LUCCA. Una breve cerimonia per ufficializzare un insediamento che è stato formalizzato nei giorni scorsi sul bollettino del Ministero della Giustizia: la dottoressa Nidia Genovese è la nuova presidente della sezione penale del Tribunale.

Un ruolo alla guida che, come ha orgogliosamente spiegato il presidente Gerardo Boragine nell’aula delle udienze collegiali al Galli Tassi, viene ricoperto da una donna per la prima volta. Un primato di “genere” tra i meriti di una carriera professionale che è stato sottolineato dal dottor Boragine con un tacito augurio che in futuro la dottoressa possa raggiungere la vetta del Tribunale lucchese.

«Siete tutti consapevoli che l’odierno è un riconoscimento più che meritato – ha iniziato il presidente del Tribunale -. È uno step di una carriera professionale straordinaria. Tutti quelli che hanno lavorato con la dottoressa Genovese hanno avuto la possibilità di apprezzare la sua dedizione straordinaria al lavoro, la sua abilità di comprensione e la sua vivace intelligenza».

Nello sottolineare l’approccio che ha sempre caratterizzato l’impegno della dottoressa nell’esercizio delle sue funzioni, Boragine ha rivelato un aneddoto che descrive l’essenza di essere un magistrato della neo presidente della sezione penale.

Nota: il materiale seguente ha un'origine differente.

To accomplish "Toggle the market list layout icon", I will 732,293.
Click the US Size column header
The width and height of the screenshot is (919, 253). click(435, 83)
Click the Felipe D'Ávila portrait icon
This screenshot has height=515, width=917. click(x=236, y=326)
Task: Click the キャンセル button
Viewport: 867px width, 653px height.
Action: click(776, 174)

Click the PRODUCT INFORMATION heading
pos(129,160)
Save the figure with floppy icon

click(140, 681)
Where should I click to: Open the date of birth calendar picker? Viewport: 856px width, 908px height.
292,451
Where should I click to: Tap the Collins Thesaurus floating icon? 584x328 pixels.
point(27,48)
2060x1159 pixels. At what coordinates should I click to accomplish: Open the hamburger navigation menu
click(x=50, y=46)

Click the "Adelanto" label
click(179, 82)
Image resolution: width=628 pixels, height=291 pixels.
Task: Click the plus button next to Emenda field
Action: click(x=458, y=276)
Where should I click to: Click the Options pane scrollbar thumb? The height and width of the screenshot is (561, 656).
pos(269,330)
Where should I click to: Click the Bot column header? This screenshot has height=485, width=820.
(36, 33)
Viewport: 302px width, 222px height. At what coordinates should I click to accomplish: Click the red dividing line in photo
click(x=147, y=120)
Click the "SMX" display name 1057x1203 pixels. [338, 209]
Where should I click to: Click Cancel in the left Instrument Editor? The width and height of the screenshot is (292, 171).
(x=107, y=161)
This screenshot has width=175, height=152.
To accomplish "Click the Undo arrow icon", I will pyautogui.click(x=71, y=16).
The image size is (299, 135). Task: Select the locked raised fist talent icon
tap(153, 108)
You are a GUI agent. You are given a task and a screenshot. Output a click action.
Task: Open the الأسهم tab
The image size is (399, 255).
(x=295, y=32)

«Il periodo risale a quando lei ricevette la designazione a far parte del consiglio giudicante per il massacro di Viareggio – ha ricordato -. Mentre molti colleghi sparirono dando le più svariate motivazioni, la reazione della dottoressa Genovese fu quella di rimanere impassibile, rimboccarsi le maniche e cominciare a studiare le migliaia di pagine per affrontare l’immensità di quel processo. Con questo voglio dire che è una persona che lascia parlare i fatti, essendo anche un’organizzatrice eccezionale».

Poche parole per l’ospite d’onore della cerimonia, presente tra decine di colleghi e personale del tribunale, il marito Stefano Billet, presidente del Tribunale di Pistoia e l’avvocato Marco Treggi della Camera penale. «Conosco bene questo Tribunale – ha dichiarato la presidente di sezione -. Quando sono arrivata doveva essere una sede temporanea… Qui mi trovo molto bene e con chi lavoro ho un rapporto positivo e cordiale, anche se come in tutti i posti di lavoro ci possono essere attriti o incomprensioni, come è normale».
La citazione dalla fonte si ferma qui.